Copy out all of the records below, word for word and line for line.

• _EXERCISE DATA_
•••

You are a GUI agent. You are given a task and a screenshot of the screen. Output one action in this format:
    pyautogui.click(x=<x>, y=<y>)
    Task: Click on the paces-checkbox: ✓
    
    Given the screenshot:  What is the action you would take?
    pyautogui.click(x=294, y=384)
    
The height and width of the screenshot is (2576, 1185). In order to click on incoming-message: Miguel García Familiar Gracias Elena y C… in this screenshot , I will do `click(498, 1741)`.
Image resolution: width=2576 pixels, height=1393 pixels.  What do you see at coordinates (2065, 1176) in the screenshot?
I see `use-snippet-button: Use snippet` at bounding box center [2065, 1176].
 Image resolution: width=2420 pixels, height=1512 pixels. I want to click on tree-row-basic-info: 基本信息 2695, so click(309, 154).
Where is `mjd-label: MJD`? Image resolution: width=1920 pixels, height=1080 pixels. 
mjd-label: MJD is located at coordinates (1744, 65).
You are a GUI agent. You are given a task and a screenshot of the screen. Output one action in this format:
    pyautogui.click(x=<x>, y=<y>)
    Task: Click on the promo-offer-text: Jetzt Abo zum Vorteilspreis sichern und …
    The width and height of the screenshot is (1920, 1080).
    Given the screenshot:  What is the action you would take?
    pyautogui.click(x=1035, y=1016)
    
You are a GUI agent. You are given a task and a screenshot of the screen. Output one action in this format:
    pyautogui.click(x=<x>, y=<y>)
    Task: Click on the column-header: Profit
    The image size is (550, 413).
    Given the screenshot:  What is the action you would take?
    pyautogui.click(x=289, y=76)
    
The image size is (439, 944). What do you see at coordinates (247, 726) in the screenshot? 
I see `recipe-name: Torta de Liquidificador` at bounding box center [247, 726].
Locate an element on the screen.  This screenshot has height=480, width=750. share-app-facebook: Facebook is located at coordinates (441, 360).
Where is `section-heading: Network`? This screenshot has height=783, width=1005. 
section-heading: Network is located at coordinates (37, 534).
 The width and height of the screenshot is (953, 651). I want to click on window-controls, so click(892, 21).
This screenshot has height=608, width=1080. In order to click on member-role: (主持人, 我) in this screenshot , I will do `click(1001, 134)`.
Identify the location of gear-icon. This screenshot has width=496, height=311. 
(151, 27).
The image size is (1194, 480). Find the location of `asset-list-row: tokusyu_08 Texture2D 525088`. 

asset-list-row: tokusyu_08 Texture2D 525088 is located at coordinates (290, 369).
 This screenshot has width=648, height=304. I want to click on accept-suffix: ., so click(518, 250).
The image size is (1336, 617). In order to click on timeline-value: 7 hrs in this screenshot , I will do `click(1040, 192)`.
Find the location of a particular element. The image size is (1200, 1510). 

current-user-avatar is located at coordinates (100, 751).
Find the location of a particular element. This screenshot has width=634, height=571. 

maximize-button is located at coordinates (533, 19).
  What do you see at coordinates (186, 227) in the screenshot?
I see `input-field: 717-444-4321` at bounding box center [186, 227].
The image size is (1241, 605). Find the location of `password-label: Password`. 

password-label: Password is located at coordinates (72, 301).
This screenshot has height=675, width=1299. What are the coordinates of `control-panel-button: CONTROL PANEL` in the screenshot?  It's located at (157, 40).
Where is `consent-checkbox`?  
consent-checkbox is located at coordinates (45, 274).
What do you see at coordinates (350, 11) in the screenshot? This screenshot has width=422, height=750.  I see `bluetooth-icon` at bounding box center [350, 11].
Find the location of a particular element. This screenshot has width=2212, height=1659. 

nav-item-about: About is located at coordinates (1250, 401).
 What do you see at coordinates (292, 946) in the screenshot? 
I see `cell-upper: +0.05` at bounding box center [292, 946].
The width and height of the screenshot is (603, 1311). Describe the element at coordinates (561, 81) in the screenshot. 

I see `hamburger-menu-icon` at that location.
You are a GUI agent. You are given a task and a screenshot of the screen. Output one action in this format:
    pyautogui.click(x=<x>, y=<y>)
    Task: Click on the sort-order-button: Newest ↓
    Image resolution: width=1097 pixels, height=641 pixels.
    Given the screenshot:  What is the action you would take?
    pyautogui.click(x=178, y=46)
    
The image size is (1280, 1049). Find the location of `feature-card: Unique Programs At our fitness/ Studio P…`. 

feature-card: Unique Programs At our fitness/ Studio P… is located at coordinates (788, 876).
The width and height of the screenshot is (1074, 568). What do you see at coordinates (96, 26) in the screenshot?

•••

• _FINISHED TASK_
You are a GUI agent. You are given a task and a screenshot of the screen. Output one action in this format:
    pyautogui.click(x=<x>, y=<y>)
    Task: Click on the paces-checkbox: ✓
    
    Given the screenshot:  What is the action you would take?
    pyautogui.click(x=294, y=384)
    
The height and width of the screenshot is (2576, 1185). In order to click on incoming-message: Miguel García Familiar Gracias Elena y C… in this screenshot , I will do `click(498, 1741)`.
Image resolution: width=2576 pixels, height=1393 pixels.  What do you see at coordinates (2065, 1176) in the screenshot?
I see `use-snippet-button: Use snippet` at bounding box center [2065, 1176].
 Image resolution: width=2420 pixels, height=1512 pixels. I want to click on tree-row-basic-info: 基本信息 2695, so click(309, 154).
Where is `mjd-label: MJD`? Image resolution: width=1920 pixels, height=1080 pixels. 
mjd-label: MJD is located at coordinates (1744, 65).
You are a GUI agent. You are given a task and a screenshot of the screen. Output one action in this format:
    pyautogui.click(x=<x>, y=<y>)
    Task: Click on the promo-offer-text: Jetzt Abo zum Vorteilspreis sichern und …
    The width and height of the screenshot is (1920, 1080).
    Given the screenshot:  What is the action you would take?
    pyautogui.click(x=1035, y=1016)
    
You are a GUI agent. You are given a task and a screenshot of the screen. Output one action in this format:
    pyautogui.click(x=<x>, y=<y>)
    Task: Click on the column-header: Profit
    The image size is (550, 413).
    Given the screenshot:  What is the action you would take?
    pyautogui.click(x=289, y=76)
    
The image size is (439, 944). What do you see at coordinates (247, 726) in the screenshot? 
I see `recipe-name: Torta de Liquidificador` at bounding box center [247, 726].
Locate an element on the screen.  This screenshot has height=480, width=750. share-app-facebook: Facebook is located at coordinates (441, 360).
Where is `section-heading: Network`? This screenshot has height=783, width=1005. 
section-heading: Network is located at coordinates (37, 534).
 The width and height of the screenshot is (953, 651). I want to click on window-controls, so click(892, 21).
This screenshot has height=608, width=1080. In order to click on member-role: (主持人, 我) in this screenshot , I will do `click(1001, 134)`.
Identify the location of gear-icon. This screenshot has width=496, height=311. 
(151, 27).
The image size is (1194, 480). Find the location of `asset-list-row: tokusyu_08 Texture2D 525088`. 

asset-list-row: tokusyu_08 Texture2D 525088 is located at coordinates (290, 369).
 This screenshot has width=648, height=304. I want to click on accept-suffix: ., so click(518, 250).
The image size is (1336, 617). In order to click on timeline-value: 7 hrs in this screenshot , I will do `click(1040, 192)`.
Find the location of a particular element. The image size is (1200, 1510). 

current-user-avatar is located at coordinates (100, 751).
Find the location of a particular element. This screenshot has width=634, height=571. 

maximize-button is located at coordinates (533, 19).
  What do you see at coordinates (186, 227) in the screenshot?
I see `input-field: 717-444-4321` at bounding box center [186, 227].
The image size is (1241, 605). Find the location of `password-label: Password`. 

password-label: Password is located at coordinates (72, 301).
This screenshot has height=675, width=1299. What are the coordinates of `control-panel-button: CONTROL PANEL` in the screenshot?  It's located at (157, 40).
Where is `consent-checkbox`?  
consent-checkbox is located at coordinates (45, 274).
What do you see at coordinates (350, 11) in the screenshot? This screenshot has width=422, height=750.  I see `bluetooth-icon` at bounding box center [350, 11].
Find the location of a particular element. This screenshot has width=2212, height=1659. 

nav-item-about: About is located at coordinates (1250, 401).
 What do you see at coordinates (292, 946) in the screenshot? 
I see `cell-upper: +0.05` at bounding box center [292, 946].
The width and height of the screenshot is (603, 1311). Describe the element at coordinates (561, 81) in the screenshot. 

I see `hamburger-menu-icon` at that location.
You are a GUI agent. You are given a task and a screenshot of the screen. Output one action in this format:
    pyautogui.click(x=<x>, y=<y>)
    Task: Click on the sort-order-button: Newest ↓
    Image resolution: width=1097 pixels, height=641 pixels.
    Given the screenshot:  What is the action you would take?
    pyautogui.click(x=178, y=46)
    
The image size is (1280, 1049). Find the location of `feature-card: Unique Programs At our fitness/ Studio P…`. 

feature-card: Unique Programs At our fitness/ Studio P… is located at coordinates (788, 876).
The width and height of the screenshot is (1074, 568). What do you see at coordinates (96, 26) in the screenshot?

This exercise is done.